● **Aim of the task**
Your answer must be a word-for-word copy of the data.

● **Exercise inputs**
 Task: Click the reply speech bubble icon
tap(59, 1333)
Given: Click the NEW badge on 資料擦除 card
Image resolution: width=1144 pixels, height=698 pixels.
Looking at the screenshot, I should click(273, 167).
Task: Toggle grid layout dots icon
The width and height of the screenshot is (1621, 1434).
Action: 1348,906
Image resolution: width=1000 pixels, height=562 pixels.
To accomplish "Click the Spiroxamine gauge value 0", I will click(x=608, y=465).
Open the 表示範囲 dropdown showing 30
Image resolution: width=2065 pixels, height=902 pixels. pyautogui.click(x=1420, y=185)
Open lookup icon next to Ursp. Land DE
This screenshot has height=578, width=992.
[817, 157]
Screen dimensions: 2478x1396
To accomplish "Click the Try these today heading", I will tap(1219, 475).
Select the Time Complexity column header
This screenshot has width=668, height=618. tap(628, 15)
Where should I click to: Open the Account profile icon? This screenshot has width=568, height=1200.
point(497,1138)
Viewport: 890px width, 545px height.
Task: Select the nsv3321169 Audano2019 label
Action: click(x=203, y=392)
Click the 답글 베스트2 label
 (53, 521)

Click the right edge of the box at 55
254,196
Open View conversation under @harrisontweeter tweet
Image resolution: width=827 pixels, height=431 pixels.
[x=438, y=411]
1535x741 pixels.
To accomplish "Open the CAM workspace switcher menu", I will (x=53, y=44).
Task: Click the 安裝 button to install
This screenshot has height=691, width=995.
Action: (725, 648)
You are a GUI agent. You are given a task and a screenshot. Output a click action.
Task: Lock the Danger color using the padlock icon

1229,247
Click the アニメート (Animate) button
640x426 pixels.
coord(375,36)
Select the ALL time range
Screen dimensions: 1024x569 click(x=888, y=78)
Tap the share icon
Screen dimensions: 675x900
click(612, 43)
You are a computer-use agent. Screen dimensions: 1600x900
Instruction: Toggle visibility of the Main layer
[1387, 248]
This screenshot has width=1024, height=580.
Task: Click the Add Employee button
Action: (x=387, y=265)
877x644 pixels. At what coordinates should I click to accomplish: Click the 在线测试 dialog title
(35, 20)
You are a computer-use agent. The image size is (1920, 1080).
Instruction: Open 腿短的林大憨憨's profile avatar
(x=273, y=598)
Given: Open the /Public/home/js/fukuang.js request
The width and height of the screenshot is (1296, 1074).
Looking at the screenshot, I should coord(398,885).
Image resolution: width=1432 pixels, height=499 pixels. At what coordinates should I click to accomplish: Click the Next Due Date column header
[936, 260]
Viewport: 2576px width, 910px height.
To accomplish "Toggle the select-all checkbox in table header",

● **Task response**
 Task: Click the reply speech bubble icon
tap(59, 1333)
Given: Click the NEW badge on 資料擦除 card
Image resolution: width=1144 pixels, height=698 pixels.
Looking at the screenshot, I should click(273, 167).
Task: Toggle grid layout dots icon
The width and height of the screenshot is (1621, 1434).
Action: 1348,906
Image resolution: width=1000 pixels, height=562 pixels.
To accomplish "Click the Spiroxamine gauge value 0", I will click(x=608, y=465).
Open the 表示範囲 dropdown showing 30
Image resolution: width=2065 pixels, height=902 pixels. pyautogui.click(x=1420, y=185)
Open lookup icon next to Ursp. Land DE
This screenshot has height=578, width=992.
[817, 157]
Screen dimensions: 2478x1396
To accomplish "Click the Try these today heading", I will tap(1219, 475).
Select the Time Complexity column header
This screenshot has width=668, height=618. tap(628, 15)
Where should I click to: Open the Account profile icon? This screenshot has width=568, height=1200.
point(497,1138)
Viewport: 890px width, 545px height.
Task: Select the nsv3321169 Audano2019 label
Action: click(x=203, y=392)
Click the 답글 베스트2 label
 (53, 521)

Click the right edge of the box at 55
254,196
Open View conversation under @harrisontweeter tweet
Image resolution: width=827 pixels, height=431 pixels.
[x=438, y=411]
1535x741 pixels.
To accomplish "Open the CAM workspace switcher menu", I will (x=53, y=44).
Task: Click the 安裝 button to install
This screenshot has height=691, width=995.
Action: (725, 648)
You are a GUI agent. You are given a task and a screenshot. Output a click action.
Task: Lock the Danger color using the padlock icon

1229,247
Click the アニメート (Animate) button
640x426 pixels.
coord(375,36)
Select the ALL time range
Screen dimensions: 1024x569 click(x=888, y=78)
Tap the share icon
Screen dimensions: 675x900
click(612, 43)
You are a computer-use agent. Screen dimensions: 1600x900
Instruction: Toggle visibility of the Main layer
[1387, 248]
This screenshot has width=1024, height=580.
Task: Click the Add Employee button
Action: (x=387, y=265)
877x644 pixels. At what coordinates should I click to accomplish: Click the 在线测试 dialog title
(35, 20)
You are a computer-use agent. The image size is (1920, 1080).
Instruction: Open 腿短的林大憨憨's profile avatar
(x=273, y=598)
Given: Open the /Public/home/js/fukuang.js request
The width and height of the screenshot is (1296, 1074).
Looking at the screenshot, I should coord(398,885).
Image resolution: width=1432 pixels, height=499 pixels. At what coordinates should I click to accomplish: Click the Next Due Date column header
[936, 260]
Viewport: 2576px width, 910px height.
To accomplish "Toggle the select-all checkbox in table header",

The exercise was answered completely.